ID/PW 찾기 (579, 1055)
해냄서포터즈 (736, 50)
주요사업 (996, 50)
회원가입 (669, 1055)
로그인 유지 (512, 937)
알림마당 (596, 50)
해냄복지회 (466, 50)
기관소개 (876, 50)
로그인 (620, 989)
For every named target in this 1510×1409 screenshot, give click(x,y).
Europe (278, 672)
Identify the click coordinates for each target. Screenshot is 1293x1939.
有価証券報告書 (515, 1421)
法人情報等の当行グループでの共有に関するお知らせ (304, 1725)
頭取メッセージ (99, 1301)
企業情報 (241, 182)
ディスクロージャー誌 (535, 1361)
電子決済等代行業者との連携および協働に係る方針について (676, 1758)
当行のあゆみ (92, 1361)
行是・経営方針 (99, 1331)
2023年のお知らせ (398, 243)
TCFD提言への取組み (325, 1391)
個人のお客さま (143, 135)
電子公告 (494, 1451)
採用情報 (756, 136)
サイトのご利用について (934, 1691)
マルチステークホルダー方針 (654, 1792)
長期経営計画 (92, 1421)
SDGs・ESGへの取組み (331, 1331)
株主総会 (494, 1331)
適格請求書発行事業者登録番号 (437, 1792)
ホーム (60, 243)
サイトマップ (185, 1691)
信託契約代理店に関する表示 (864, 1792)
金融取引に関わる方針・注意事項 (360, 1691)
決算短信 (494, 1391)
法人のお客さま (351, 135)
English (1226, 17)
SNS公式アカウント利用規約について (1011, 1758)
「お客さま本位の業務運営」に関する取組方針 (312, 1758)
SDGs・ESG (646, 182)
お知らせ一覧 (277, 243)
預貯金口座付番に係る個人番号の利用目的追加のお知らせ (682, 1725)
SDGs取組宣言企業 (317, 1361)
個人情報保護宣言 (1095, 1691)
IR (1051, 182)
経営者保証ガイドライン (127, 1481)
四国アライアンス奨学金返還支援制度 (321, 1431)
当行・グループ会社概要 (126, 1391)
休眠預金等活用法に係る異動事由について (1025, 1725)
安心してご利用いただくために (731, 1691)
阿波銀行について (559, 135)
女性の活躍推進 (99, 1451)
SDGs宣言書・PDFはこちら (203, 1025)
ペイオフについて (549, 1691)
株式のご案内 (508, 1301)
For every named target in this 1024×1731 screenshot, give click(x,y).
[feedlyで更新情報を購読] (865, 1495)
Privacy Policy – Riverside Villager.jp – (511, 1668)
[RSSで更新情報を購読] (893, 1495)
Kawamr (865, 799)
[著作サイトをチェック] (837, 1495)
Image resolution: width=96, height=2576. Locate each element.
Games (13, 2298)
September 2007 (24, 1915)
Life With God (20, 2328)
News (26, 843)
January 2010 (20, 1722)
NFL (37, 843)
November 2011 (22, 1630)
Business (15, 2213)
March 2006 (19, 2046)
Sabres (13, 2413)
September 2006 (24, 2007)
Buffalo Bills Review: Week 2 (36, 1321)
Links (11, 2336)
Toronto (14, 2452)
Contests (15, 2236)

++++++

Exercise goal =
Please render the lines starting at the first one and ending at the line that contains "経営者保証ガイドライン (127, 1481)" as a Markdown table with the columns Row and Line, numbering each row and leaving out any blank lines.

Full answer =
| Row | Line |
|---|---|
| 1 | ID/PW 찾기 (579, 1055) |
| 2 | 해냄서포터즈 (736, 50) |
| 3 | 주요사업 (996, 50) |
| 4 | 회원가입 (669, 1055) |
| 5 | 로그인 유지 (512, 937) |
| 6 | 알림마당 (596, 50) |
| 7 | 해냄복지회 (466, 50) |
| 8 | 기관소개 (876, 50) |
| 9 | 로그인 (620, 989) |
| 10 | For every named target in this 1510×1409 screenshot, give click(x,y). |
| 11 | Europe (278, 672) |
| 12 | Identify the click coordinates for each target. Screenshot is 1293x1939. |
| 13 | 有価証券報告書 (515, 1421) |
| 14 | 法人情報等の当行グループでの共有に関するお知らせ (304, 1725) |
| 15 | 頭取メッセージ (99, 1301) |
| 16 | 企業情報 (241, 182) |
| 17 | ディスクロージャー誌 (535, 1361) |
| 18 | 電子決済等代行業者との連携および協働に係る方針について (676, 1758) |
| 19 | 当行のあゆみ (92, 1361) |
| 20 | 行是・経営方針 (99, 1331) |
| 21 | 2023年のお知らせ (398, 243) |
| 22 | TCFD提言への取組み (325, 1391) |
| 23 | 個人のお客さま (143, 135) |
| 24 | 電子公告 (494, 1451) |
| 25 | 採用情報 (756, 136) |
| 26 | サイトのご利用について (934, 1691) |
| 27 | マルチステークホルダー方針 (654, 1792) |
| 28 | 長期経営計画 (92, 1421) |
| 29 | SDGs・ESGへの取組み (331, 1331) |
| 30 | 株主総会 (494, 1331) |
| 31 | 適格請求書発行事業者登録番号 (437, 1792) |
| 32 | ホーム (60, 243) |
| 33 | サイトマップ (185, 1691) |
| 34 | 信託契約代理店に関する表示 (864, 1792) |
| 35 | 金融取引に関わる方針・注意事項 (360, 1691) |
| 36 | 決算短信 (494, 1391) |
| 37 | 法人のお客さま (351, 135) |
| 38 | English (1226, 17) |
| 39 | SNS公式アカウント利用規約について (1011, 1758) |
| 40 | 「お客さま本位の業務運営」に関する取組方針 (312, 1758) |
| 41 | SDGs・ESG (646, 182) |
| 42 | お知らせ一覧 (277, 243) |
| 43 | 預貯金口座付番に係る個人番号の利用目的追加のお知らせ (682, 1725) |
| 44 | SDGs取組宣言企業 (317, 1361) |
| 45 | 個人情報保護宣言 (1095, 1691) |
| 46 | IR (1051, 182) |
| 47 | 経営者保証ガイドライン (127, 1481) |